Supplied data:
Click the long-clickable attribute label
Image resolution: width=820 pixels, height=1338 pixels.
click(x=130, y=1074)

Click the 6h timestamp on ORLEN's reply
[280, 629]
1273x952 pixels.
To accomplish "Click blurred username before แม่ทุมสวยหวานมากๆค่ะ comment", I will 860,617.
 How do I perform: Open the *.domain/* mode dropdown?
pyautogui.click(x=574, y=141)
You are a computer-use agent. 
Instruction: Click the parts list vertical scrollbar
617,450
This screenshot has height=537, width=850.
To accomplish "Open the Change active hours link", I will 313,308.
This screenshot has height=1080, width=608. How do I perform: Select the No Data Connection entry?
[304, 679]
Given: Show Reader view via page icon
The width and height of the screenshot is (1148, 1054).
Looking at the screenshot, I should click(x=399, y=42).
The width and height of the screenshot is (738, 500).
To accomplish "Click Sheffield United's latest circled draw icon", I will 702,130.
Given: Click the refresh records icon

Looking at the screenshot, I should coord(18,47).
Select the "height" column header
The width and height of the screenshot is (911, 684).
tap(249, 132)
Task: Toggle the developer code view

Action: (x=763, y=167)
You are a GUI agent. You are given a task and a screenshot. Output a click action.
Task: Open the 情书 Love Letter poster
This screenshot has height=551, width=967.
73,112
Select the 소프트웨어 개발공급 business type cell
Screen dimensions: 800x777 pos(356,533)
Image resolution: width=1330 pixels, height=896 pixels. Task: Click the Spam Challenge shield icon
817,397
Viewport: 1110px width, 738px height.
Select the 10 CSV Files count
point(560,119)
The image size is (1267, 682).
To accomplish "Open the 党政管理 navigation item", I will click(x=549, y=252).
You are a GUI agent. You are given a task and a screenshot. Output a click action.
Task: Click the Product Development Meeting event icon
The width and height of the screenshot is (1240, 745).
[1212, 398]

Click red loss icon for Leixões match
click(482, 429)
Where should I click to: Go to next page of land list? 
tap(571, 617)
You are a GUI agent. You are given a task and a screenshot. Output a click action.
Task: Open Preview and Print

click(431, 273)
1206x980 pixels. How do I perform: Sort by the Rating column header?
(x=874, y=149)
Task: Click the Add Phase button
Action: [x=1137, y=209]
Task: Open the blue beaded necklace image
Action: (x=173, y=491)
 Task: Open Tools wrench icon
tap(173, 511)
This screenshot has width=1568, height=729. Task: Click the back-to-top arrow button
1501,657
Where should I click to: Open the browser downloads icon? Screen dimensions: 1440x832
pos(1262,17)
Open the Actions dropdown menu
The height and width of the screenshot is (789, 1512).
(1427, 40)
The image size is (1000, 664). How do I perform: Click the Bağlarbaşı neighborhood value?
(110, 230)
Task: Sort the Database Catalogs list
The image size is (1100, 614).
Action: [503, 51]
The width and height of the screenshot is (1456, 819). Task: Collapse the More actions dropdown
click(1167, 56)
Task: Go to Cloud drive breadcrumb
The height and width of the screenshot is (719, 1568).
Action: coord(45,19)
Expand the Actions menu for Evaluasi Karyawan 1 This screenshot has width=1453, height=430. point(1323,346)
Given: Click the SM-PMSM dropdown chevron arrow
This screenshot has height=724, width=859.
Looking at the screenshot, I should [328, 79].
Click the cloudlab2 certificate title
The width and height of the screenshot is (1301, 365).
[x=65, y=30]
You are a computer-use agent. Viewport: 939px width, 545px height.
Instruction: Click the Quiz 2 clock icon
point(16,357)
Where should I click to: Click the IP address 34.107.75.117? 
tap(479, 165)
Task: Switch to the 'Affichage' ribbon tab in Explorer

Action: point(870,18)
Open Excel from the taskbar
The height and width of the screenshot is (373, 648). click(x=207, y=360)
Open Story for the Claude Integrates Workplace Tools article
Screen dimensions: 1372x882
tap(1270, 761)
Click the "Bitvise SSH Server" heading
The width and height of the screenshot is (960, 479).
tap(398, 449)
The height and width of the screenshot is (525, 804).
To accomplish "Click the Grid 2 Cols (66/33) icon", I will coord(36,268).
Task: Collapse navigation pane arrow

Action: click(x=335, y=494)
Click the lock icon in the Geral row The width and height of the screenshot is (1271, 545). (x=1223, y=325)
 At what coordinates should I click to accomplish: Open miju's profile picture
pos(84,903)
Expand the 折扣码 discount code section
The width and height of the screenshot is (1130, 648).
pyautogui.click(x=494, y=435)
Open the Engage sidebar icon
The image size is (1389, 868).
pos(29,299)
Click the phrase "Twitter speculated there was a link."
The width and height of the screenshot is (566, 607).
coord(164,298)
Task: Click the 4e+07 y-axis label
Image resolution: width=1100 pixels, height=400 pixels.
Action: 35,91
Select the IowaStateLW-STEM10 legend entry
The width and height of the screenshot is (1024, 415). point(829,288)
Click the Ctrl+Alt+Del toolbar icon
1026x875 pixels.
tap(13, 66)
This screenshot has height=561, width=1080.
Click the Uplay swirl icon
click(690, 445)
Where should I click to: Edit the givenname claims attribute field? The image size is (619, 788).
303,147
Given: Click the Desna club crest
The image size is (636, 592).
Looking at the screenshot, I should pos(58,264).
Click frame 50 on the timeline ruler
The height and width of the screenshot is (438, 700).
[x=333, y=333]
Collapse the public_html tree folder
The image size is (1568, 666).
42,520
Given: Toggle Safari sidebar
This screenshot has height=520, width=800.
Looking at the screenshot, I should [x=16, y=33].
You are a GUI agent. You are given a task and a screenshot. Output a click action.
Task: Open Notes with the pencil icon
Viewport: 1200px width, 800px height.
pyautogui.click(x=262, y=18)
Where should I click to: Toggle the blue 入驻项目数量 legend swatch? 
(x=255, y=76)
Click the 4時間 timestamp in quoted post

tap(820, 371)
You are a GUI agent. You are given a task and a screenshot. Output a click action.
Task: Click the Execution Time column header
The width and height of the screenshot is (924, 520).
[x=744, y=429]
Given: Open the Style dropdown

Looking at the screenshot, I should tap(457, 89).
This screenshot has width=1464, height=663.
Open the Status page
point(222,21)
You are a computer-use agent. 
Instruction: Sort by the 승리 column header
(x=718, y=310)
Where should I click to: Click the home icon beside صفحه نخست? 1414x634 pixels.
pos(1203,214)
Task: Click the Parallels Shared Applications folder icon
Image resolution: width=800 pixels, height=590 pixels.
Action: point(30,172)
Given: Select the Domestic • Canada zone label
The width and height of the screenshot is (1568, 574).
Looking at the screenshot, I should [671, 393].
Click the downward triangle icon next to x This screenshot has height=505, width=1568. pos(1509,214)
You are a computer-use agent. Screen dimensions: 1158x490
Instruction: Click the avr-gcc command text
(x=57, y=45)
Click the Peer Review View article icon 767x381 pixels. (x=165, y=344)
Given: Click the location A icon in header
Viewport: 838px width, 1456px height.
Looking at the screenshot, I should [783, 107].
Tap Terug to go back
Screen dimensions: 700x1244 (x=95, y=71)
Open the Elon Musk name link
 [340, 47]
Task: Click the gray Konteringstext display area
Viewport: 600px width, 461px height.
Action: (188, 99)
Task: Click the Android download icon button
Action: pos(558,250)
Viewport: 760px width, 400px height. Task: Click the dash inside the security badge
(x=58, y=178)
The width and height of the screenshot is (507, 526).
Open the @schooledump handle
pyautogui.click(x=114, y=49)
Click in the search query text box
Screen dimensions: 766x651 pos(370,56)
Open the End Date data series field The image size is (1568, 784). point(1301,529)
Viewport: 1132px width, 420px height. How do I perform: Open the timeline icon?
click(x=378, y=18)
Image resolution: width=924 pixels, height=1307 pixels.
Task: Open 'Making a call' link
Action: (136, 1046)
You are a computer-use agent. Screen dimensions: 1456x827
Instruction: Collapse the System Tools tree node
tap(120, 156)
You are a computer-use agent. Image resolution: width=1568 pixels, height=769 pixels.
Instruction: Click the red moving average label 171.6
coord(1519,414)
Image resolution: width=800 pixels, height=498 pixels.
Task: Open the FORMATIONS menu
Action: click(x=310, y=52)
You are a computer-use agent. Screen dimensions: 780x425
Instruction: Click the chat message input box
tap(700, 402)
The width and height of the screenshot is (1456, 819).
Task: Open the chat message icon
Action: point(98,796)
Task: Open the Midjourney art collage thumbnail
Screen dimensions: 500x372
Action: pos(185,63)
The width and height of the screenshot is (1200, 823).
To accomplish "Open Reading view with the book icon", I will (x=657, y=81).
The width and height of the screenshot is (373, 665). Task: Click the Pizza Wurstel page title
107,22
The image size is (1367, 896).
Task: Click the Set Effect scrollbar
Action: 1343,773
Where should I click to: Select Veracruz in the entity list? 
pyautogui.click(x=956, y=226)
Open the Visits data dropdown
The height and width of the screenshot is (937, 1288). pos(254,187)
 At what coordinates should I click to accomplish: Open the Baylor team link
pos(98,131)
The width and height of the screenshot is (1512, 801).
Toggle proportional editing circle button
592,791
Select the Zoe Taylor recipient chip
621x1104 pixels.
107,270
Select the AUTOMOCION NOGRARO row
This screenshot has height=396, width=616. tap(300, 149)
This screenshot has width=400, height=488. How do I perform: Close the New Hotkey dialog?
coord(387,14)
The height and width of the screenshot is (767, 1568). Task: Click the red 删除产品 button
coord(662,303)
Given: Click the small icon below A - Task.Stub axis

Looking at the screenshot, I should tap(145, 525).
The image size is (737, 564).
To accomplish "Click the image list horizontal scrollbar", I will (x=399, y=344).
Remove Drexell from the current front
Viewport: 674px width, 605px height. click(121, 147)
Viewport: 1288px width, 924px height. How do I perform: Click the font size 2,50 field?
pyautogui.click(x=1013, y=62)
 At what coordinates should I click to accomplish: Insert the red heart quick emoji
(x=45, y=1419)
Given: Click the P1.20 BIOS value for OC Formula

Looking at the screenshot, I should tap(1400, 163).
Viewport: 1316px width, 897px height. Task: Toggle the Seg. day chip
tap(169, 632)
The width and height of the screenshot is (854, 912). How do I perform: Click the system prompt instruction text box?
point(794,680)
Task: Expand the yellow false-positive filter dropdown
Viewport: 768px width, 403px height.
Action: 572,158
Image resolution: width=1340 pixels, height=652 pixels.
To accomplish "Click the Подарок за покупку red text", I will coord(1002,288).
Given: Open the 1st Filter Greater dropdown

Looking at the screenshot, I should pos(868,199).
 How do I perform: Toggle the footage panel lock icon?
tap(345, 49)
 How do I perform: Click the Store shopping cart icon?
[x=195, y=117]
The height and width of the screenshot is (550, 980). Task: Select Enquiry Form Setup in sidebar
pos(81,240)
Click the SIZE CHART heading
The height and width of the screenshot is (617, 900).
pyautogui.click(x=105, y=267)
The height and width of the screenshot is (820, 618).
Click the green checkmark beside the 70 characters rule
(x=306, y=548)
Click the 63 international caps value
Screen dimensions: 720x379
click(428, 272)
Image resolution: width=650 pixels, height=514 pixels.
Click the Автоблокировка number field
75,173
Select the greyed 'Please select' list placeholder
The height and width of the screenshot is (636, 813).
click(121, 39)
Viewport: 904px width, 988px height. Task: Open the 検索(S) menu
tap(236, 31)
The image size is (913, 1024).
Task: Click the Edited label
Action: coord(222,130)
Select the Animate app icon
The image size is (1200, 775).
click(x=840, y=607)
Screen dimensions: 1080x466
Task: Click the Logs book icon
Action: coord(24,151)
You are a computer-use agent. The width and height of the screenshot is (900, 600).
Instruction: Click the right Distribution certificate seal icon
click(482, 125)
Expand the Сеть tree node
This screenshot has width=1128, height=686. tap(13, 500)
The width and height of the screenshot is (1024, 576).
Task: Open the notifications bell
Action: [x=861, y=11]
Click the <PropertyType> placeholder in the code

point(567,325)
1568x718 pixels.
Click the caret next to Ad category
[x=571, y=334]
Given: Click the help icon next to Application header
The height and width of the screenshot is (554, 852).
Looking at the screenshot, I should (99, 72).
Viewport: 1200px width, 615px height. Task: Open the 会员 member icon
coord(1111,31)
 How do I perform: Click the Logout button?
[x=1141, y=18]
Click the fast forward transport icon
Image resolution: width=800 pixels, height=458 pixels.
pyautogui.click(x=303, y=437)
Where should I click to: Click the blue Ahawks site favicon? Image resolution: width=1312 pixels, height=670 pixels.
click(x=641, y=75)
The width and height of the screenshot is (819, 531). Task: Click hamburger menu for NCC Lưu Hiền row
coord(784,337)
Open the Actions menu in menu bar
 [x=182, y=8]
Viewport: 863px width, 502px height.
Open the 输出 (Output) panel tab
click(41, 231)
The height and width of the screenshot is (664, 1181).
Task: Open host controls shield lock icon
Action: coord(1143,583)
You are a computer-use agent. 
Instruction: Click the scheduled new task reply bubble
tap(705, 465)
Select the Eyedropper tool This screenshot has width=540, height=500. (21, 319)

What the task asks: Take every line from the data that contains the word "with".

Solution for this exercise:
Task: Open Notes with the pencil icon
To accomplish "Open Reading view with the book icon", I will (x=657, y=81).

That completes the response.